Reputation: 97
I have a block of text that has information encoded as follows:
[tag 1] some text [tag 2] more text [tag 3] even more text
I am in the process of creating a regular expression in Java that will extract encoded information into separate strings. Such as:
[tag 1] some text
[tag 2] more text
[tag 3] even more text
The regular expression that I have created is (for regular pattern matching): “([.+?][^[]+)”
This regular expression works well in Notepad++ and two online-tools:
In Java this regular expression statement produces a runtime exception:
Pattern pattern = Pattern.compile(“(\\[.+?\\][^[]+)”);
Exception details:
Exception in thread "main" java.util.regex.PatternSyntaxException: Unclosed character class near index 13
(\[.+?\][^[]+)
^
Do I have to escape the negated "[" within the character class? If yes how?
Upvotes: 2
Views: 151
Reputation: 44376
The Java implementation seems to have a bug.

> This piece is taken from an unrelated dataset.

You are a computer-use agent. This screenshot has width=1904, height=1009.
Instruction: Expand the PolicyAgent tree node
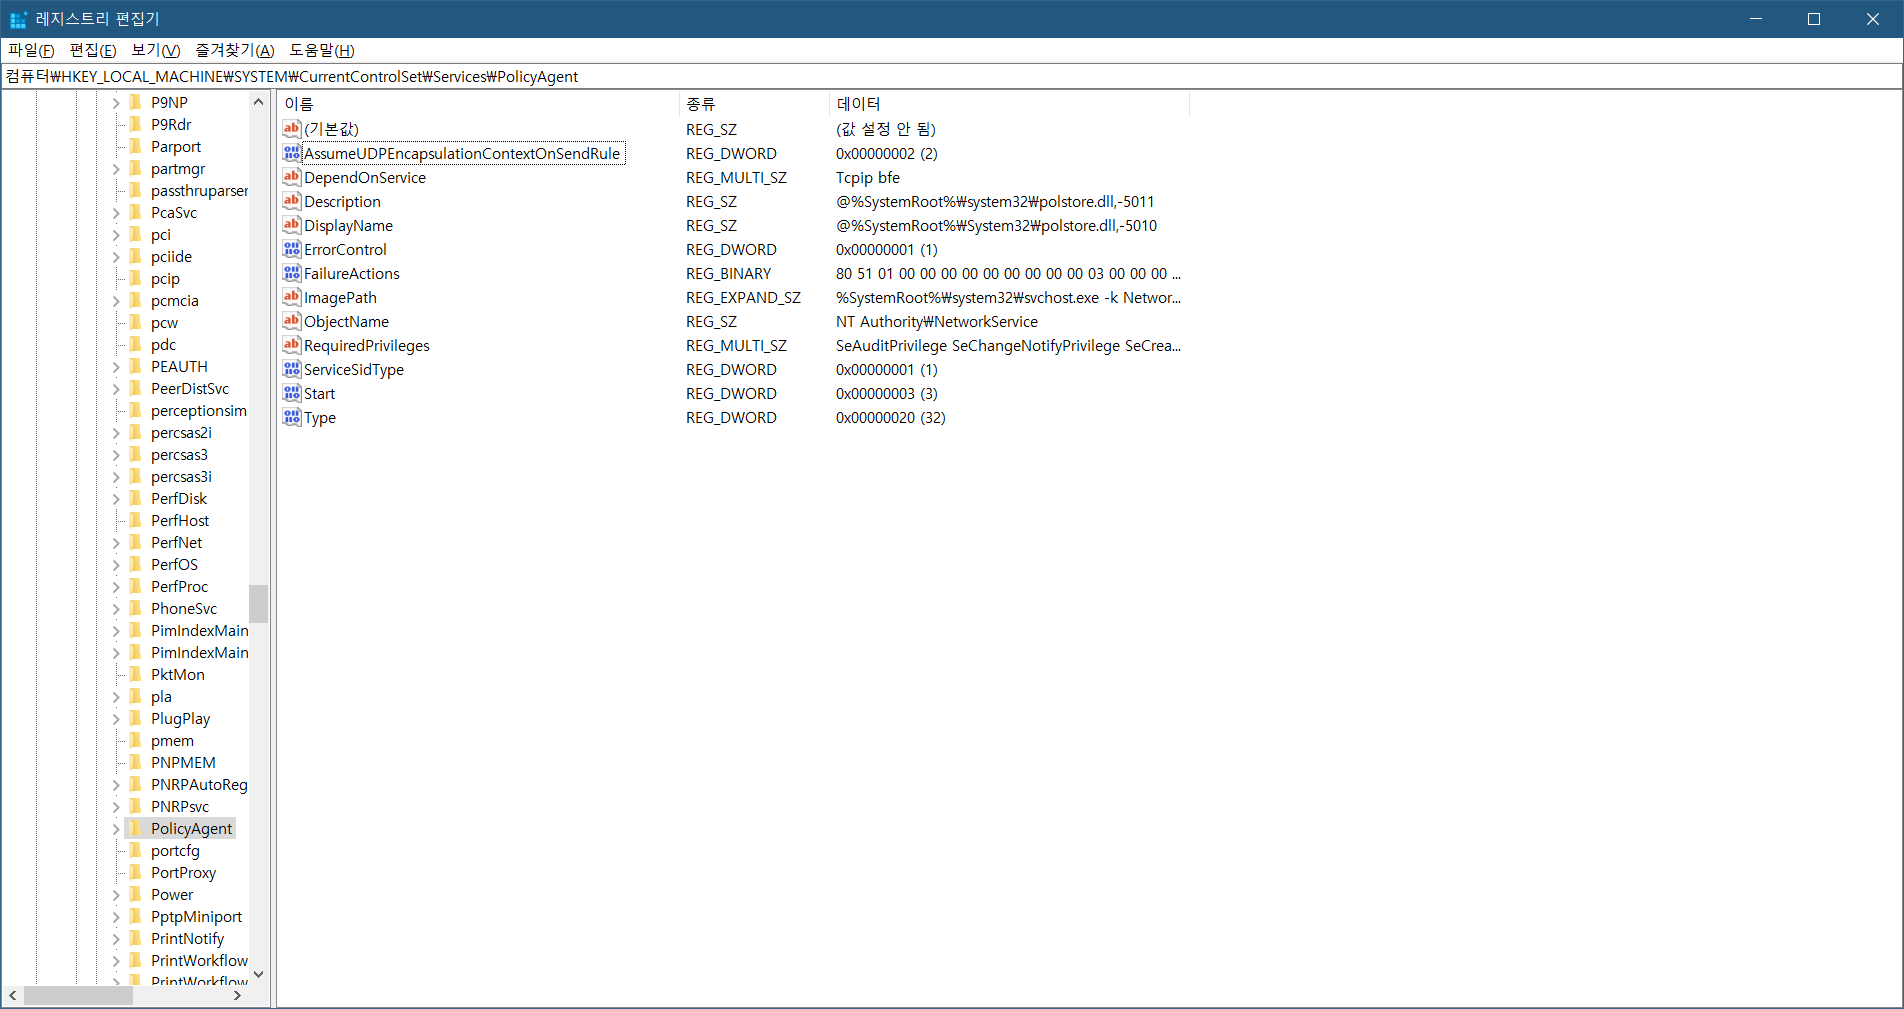pyautogui.click(x=116, y=829)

Normally, regex does not require you to escape it, but try escaping it anyway.
(\[.+?\][^\[]+)
"(\\[.+?\\][^\\[]+)"
It could be considered good practice to escape special characters, even if they don't need to be. It also helps avoid bugs like this.
Upvotes: 0
Reputation: 208545
Escape the [
within the negated character class. Although this shouldn't be necessary inside of a character class, clearly Java is having an issue with it, and it does not change the meaning of the character class to escape characters that shouldn't have a special meaning within a character class.
Try the following:
(\[.+?\][^\[]+)
Or for the Java code:
Pattern pattern = Pattern.compile(“(\\[.+?\\][^\\[]+)”);
Upvotes: 3
Reputation: 9937
You need to escape the square bracket it just like you escaped them earlier:
(\\[.+?\\][^\\[]+)
The runtime exception is being caused because the RegEx parser sees [^[] as having an unclosed bracket.
Upvotes: 1